Metodo storico-critico

Il metodo storico critico è quello che studia un testo nella sua profondità storica, quindi in senso diacronico e non sincronico. Lo Studio sincronico non si chiede nulla della preistoria del testo, ma lo considera solo così come suona oggi, e lo si considera nel suo tessuto interno. Il termine "testo" deriva da tessere, è un tessuto il testo, è una combinazione di trame, l'approccio sincronico si limita a vedere le trame del testo, i concetti o le idee dislocati all'interno del testo. L'approccio diacronico invece fa attenzione al contesto, questo approccio è ineliminabile, anche se lo si deve affiancare ad altri metodi, altrimenti da solo il metodo storico-critico rischia di essere eccessivo.

L'importanza della Storia

Questo approccio diacronico è fondamentale perché nella tradizione giudaica è fondamentale la storia, non è concepibile l'idea di rivelazione se non in rapporto alla storia, in rapporto alla vita umana, fatta di culture, di espressioni, di ricchezze.
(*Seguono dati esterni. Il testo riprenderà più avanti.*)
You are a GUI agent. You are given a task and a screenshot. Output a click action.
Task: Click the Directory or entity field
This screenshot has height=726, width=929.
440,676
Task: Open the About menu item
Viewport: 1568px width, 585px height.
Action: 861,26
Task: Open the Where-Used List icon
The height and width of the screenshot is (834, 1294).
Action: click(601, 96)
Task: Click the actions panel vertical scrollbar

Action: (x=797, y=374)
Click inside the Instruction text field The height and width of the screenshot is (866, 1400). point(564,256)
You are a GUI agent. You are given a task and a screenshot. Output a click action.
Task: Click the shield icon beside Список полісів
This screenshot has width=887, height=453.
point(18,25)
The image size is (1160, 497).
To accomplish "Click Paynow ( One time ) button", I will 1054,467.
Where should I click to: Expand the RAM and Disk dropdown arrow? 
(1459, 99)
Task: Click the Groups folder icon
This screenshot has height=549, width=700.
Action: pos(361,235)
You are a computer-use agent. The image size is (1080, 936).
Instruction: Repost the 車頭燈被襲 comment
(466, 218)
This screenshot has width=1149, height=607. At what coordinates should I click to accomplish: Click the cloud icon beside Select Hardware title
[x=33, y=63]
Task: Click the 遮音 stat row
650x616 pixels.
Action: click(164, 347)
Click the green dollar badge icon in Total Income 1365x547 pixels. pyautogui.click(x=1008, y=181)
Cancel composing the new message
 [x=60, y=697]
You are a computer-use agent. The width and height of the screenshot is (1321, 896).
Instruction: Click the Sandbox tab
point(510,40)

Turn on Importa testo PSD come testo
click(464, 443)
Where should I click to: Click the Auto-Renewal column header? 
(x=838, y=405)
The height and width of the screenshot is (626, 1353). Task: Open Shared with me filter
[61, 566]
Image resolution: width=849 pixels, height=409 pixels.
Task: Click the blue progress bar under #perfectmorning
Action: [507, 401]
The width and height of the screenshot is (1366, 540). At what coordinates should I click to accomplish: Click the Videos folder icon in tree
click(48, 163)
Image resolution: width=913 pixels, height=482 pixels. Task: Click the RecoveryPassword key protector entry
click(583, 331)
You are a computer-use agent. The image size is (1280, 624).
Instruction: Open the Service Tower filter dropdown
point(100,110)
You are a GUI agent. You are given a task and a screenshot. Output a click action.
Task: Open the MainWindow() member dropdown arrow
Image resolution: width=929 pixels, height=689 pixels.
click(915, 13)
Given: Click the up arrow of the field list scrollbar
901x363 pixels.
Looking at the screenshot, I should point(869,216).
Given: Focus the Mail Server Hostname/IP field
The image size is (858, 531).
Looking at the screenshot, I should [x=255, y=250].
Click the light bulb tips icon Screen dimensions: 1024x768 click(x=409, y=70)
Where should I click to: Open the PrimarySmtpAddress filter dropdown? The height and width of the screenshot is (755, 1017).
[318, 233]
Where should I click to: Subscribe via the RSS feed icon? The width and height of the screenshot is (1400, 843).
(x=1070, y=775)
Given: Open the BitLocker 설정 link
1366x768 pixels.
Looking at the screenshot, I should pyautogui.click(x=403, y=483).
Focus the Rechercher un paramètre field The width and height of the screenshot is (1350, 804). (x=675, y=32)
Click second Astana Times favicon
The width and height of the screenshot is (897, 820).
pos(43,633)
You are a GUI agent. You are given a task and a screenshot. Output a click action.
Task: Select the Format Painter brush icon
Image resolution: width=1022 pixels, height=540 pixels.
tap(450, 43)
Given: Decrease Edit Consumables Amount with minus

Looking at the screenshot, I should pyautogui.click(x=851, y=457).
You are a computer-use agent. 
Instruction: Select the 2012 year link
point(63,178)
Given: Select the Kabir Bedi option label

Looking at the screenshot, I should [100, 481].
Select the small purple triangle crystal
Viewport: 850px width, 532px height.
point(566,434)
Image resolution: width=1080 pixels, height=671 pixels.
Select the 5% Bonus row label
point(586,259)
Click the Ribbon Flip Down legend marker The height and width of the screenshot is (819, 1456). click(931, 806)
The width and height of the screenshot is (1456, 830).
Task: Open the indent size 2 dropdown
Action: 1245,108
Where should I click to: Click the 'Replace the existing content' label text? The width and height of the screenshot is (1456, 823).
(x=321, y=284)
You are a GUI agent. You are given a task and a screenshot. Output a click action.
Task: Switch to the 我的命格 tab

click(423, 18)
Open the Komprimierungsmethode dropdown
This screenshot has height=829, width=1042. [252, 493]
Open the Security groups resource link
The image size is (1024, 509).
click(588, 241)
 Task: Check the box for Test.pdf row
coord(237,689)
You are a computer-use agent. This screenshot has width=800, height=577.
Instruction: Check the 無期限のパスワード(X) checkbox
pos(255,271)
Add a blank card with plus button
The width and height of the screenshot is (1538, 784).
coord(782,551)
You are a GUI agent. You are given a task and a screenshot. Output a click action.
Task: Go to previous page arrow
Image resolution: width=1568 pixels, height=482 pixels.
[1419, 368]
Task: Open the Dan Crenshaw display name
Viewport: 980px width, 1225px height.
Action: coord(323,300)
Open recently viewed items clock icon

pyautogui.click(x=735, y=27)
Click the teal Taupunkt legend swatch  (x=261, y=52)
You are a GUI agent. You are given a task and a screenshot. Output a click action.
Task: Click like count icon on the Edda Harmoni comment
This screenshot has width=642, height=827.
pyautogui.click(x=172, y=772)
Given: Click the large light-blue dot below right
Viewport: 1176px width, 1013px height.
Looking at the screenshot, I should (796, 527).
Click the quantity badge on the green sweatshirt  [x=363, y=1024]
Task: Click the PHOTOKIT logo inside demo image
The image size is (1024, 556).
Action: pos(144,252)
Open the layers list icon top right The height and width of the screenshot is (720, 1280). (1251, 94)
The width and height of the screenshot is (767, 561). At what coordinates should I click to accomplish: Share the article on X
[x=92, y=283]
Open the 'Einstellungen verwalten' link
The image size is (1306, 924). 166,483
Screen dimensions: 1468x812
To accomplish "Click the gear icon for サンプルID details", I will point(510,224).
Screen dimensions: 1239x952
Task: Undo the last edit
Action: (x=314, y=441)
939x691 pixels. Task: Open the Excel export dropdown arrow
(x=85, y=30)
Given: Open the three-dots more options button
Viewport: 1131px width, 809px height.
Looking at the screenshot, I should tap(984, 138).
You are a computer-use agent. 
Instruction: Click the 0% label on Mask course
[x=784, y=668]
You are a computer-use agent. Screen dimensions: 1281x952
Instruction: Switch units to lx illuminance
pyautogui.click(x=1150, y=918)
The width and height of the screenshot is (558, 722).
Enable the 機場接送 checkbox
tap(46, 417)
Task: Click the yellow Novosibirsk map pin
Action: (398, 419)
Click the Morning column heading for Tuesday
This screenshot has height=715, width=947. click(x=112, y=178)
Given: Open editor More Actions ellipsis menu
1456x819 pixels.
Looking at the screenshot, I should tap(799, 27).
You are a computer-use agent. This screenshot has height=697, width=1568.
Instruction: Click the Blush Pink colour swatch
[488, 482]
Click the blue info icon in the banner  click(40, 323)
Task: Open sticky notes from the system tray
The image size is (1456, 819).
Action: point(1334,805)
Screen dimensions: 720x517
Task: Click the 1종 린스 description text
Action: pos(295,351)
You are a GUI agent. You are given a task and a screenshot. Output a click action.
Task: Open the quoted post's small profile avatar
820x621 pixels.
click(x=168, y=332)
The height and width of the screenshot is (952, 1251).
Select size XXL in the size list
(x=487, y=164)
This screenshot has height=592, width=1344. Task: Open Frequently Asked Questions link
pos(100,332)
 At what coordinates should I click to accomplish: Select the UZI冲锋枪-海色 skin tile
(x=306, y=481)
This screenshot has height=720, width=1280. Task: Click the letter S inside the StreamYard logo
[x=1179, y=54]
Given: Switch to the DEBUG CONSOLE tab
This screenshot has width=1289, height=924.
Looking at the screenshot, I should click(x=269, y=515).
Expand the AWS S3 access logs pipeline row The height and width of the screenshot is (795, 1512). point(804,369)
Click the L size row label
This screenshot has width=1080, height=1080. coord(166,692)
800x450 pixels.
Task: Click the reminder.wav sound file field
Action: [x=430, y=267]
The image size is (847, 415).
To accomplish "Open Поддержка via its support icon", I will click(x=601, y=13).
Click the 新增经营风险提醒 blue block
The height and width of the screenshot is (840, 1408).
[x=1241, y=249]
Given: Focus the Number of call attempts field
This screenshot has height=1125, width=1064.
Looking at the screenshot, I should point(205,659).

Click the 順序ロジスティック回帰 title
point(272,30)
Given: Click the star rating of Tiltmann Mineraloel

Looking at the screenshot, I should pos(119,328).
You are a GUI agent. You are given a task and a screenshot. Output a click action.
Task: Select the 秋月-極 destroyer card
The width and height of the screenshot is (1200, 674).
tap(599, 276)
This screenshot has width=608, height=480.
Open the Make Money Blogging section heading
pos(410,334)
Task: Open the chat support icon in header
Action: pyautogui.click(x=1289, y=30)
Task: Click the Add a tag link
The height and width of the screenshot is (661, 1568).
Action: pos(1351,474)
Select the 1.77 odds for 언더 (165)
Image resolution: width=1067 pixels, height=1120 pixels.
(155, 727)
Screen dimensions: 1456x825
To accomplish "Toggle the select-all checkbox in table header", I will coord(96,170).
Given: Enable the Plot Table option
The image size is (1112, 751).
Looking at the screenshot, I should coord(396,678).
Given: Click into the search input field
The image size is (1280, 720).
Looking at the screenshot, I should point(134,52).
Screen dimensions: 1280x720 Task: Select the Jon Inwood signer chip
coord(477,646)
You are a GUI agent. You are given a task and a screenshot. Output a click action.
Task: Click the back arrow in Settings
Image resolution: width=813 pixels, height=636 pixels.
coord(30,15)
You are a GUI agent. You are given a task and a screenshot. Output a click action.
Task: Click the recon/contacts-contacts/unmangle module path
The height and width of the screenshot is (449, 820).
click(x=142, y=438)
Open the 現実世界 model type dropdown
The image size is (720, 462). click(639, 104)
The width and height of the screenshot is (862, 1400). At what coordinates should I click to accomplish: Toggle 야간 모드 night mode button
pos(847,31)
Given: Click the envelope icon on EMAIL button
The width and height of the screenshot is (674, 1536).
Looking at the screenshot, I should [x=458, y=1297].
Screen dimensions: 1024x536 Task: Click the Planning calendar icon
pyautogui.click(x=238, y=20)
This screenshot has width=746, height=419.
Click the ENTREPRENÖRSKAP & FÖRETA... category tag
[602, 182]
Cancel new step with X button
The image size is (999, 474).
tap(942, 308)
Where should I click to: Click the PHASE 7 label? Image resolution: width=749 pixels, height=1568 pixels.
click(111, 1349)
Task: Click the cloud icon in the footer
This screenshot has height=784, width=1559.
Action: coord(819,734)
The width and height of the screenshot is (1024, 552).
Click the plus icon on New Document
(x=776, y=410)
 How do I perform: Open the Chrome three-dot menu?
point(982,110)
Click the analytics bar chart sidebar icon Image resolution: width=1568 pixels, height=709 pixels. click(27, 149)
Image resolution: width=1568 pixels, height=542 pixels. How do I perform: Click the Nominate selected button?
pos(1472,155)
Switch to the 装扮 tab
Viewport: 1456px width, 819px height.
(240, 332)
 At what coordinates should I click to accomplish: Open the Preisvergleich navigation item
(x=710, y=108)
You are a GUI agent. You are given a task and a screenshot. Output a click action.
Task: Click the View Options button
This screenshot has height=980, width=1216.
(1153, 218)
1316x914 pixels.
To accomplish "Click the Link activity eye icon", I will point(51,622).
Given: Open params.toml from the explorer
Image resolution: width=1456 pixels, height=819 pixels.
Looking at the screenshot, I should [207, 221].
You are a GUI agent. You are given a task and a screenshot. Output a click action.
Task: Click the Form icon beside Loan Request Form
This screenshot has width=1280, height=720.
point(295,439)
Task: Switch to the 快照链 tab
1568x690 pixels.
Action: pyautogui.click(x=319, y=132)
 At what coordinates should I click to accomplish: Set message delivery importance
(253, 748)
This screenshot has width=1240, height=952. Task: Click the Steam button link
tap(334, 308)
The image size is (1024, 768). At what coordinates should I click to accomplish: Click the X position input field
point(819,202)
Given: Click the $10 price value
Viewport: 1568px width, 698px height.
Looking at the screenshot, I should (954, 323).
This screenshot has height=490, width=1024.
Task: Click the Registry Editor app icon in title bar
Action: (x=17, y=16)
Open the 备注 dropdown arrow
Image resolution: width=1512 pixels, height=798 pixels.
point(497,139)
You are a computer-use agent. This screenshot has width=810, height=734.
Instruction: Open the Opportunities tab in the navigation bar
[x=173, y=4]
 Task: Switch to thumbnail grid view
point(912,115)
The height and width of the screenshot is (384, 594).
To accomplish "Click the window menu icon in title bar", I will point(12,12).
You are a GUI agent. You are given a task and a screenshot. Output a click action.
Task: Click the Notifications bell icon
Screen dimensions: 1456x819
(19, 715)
L'approccio diacronico ci porta a studiare la intentio auctoris che l'Intenzione dell'autore del testo, questo è l'approccio fondamentale, sapere cosa voleva dire quell'autore quando ha scritto quel testo. Per quanto riguarda lo studio dei quattro vangeli canonici a noi non interessa tanto la figura storica e il nome degli autori, anche perchè nei quattro testi non c'è il nome, non c'è nessuno che si mette in mostra, ciò che conta è il testo, è questo che nel caso ci rivela l'identità dell'autore. Ognuno dei vangeli ha delle particolarità che lo contraddistinguono dagli altri. Chiunque scrive, riflette se stesso nello scritto, inoltre dipende anche dal destinatario, Paolo non avrebbe scritto ai Galati la lettera ai Filippesi.